If this were true, you’d see the president yapping and bragging about it on Truth before the NSA director even gets a chance to publicly talk about it. Probably doing a live stream about how he personally prompts his way into an unconditional Iranian surrender. You know it, I know it.
Nice try, William, but unless I see the Senate Intelligence Committee freaking out with you sweating black goo like Giuliani, I ain’t believing it.
This is the same kind of bullshit that was showing a gun on TV that could apparently give people heart attacks with some frozen, untraceable darts.
If the US really was in possession of a technology that could hack into the most secure environments on the planet autonomously within hours, you would see all their partners pulling their access from shared IT systems and blocking all traffic coming from the US immediately.
Especially considering they have been caught spying on allies before:
https://www.spiegel.de/international/germany/cover-story-how...
You know what they say in intelligence circles.
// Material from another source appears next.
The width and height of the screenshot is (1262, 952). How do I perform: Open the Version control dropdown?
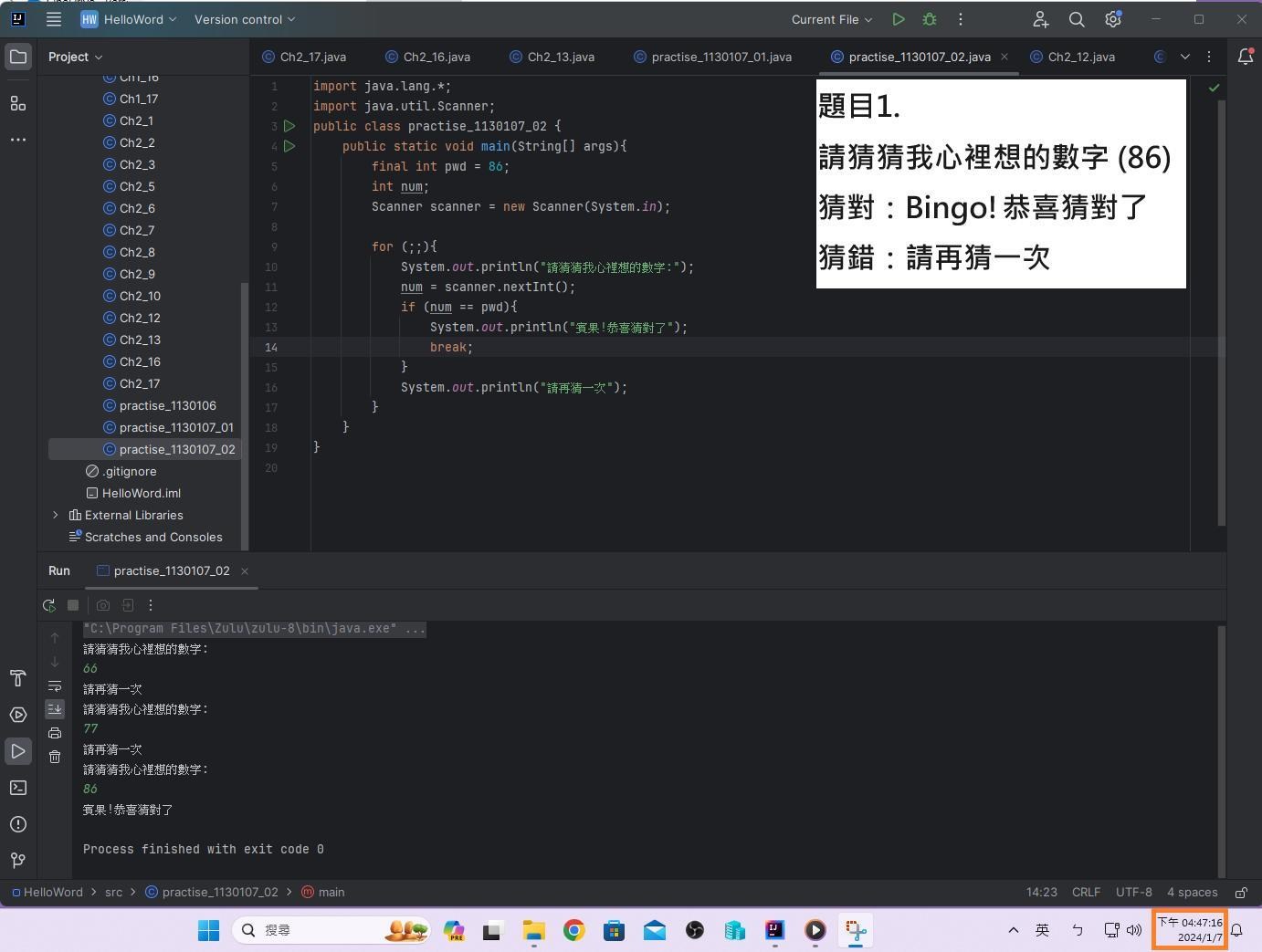(245, 19)
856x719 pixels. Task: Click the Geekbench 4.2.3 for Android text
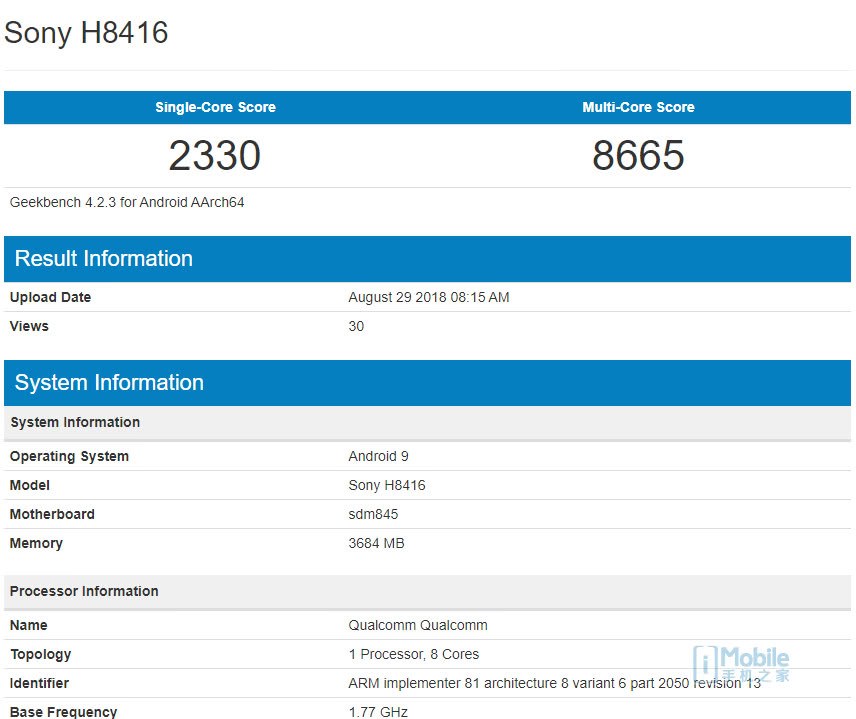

Fool us once, shame on you. Fool us twice, it's open windows season.
None of the partners or adversaries seem to give a fuck about Mythos, so there is a good chance this is just another lying NSA director as usual.
Come on, people. You don’t run the NSA if you’re an honest man. It’s a spy agency.
more like dimmest tbh
There's simply no replacement for training on more, better tokens, with more parameters. Mythos/Fable was estimated to be closer to 10T parameters than the 800B like GLM 5.2 is.
What matters isn't the power of the tool, but whether defenders have had time to secure against. Today's cyberweapon is tomorrow's laughably obsolete.
Stuxnet used to be a national security threat, now I'm not sure it would be useful for anything.
Even if your country prevents access to compute to protect the trillion dollar companies, it’s not going to apply for every country, and as models get better it becomes easier to compete. There’s no way an AI non proliferation treaty will be passed or even enforceable.
I think we owe tabloids a small apology…
“Donald Trump’s blocking of Anthropic is capricious and chaotic” - current title
I don’t understand the posted title quote and assume it’s missing a lot of context or was misinterpreted as it’s a secondary attribution. “Mythos broke into almost all of our classified systems in hours”.
When you put it on those networks already and gave it compute?
In other words, ontologically speaking, post.title -= article.title
I used to treat it as post.title = article.title, but the community taught me by example to cease being a purist.
Anyway article’s flagged so this is just pedantic at this point.
Maybe it's conspiratorial, but it seems like the direction this is going is for the US to nationalize these companies. Somewhere between "too big to fail" and "national security."
> NSA director: 'Mythos "broke into almost all of our classified systems in hours"
> Donald Trump’s blocking of Anthropic is capricious and chaotic
So you either posted the wrong link or are just spreading FUD.
Third paragraph:
> On June 11th Mark Warner, the vice-chair of the Senate Intelligence Committee, said that General Joshua Rudd, who leads the National Security Agency and the Pentagon’s Cyber Command, had told him that Mythos “broke into almost all of our classified systems, not in weeks, but in hours”.
If you have something to say, say it.
Or don’t.
But, pick one.
LLMs cannot create anything new, they can only repeat their training data. Ergo, the NSA director just admitted that their systems a) can be accessed from the Internet, b) have known, already exploitable (and probably already fixed) bugs, and enough of them to do the job in mere hours.
This is shameful.
Edit: From what I can tell, the NSA director didn't literally and verbatim say this, and it is second hand and (possibly) vastly misconstrued.
Somebody lied, I'm not sure who, but any claim Mythos can suddenly work, when every LLM before it couldn't, needs to be taken with a gigantic supermassive grain of salt.